Subunits of SWI/SNF chromatin remodeling complexes are frequently mutated in human malignancies. The PBAF complex is composed of multiple subunits, including the tumor suppressor protein PBRM1 (BAF180), as well as ARID2 (BAF200), that are unique to this SWI/SNF complex. PBRM1 is mutated in various cancers, with a high mutation frequency in clear cell renal cell carcinoma (ccRCC). In this study, we integrate RNA-seq, histone modification ChIP-seq, and ATAC-seq data to show that loss of PBRM1 results in de novo gains in H3K4me3 peaks throughout the epigenome including activation of a retinoic acid biosynthesis and signaling gene signature.

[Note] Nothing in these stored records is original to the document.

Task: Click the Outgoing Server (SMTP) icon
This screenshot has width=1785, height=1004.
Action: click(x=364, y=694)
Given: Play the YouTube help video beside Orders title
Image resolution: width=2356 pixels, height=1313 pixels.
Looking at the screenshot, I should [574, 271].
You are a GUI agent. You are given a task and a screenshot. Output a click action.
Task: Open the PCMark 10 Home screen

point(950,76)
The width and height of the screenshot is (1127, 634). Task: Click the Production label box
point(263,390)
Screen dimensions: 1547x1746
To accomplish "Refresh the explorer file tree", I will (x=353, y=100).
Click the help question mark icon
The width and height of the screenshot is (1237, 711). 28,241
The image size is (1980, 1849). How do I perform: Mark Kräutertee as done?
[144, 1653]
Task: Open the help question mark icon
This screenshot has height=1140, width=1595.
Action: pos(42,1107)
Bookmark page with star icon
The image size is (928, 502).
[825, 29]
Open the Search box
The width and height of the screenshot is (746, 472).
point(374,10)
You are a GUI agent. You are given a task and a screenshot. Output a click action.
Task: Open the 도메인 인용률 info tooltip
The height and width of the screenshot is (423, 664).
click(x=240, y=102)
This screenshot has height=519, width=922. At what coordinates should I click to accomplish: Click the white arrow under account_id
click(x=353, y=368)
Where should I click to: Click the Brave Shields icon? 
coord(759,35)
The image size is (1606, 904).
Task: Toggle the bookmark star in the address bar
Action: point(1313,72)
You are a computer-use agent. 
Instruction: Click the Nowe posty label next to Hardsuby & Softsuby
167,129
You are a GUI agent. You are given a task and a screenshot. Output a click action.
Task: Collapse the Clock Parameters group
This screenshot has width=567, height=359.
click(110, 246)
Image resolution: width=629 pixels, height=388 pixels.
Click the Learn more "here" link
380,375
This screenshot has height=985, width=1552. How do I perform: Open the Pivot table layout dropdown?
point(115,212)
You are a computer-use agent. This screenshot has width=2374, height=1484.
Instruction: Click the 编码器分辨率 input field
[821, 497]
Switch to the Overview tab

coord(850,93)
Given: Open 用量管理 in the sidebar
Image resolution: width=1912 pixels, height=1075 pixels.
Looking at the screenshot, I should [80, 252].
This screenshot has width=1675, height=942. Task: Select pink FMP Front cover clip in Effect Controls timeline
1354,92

We show that one such target gene, ALDH1A1, which regulates a key step in retinoic acid biosynthesis, is consistently upregulated with PBRM1 loss in ccRCC cell lines and primary tumors, as well as non-transformed cells. We further find that ALDH1A1 increases the tumorigenic potential of ccRCC cells. Using biochemical methods, we show that ARID2 remains bound to other PBAF subunits after loss of PBRM1 and is essential for increased ALDH1A1 after loss of PBRM1, whereas other core SWI/SNF components are dispensable, including the ATPase subunit BRG1. In total, this study uses global epigenomic approaches to uncover novel mechanisms of PBRM1 tumor suppression in ccRCC. Overall design: 786O cells infected with either two independent shRNAs against PBRM1 or an off-target control were grown in full RPMI media with either 10% or 1% fetal bovine serum. RNA was extracted when cells were at 70% confluency , poly-A tail captured, and subject to the Illumina TruSeq V2 library prep kit and single end sequenced on an Illumina NextSeq.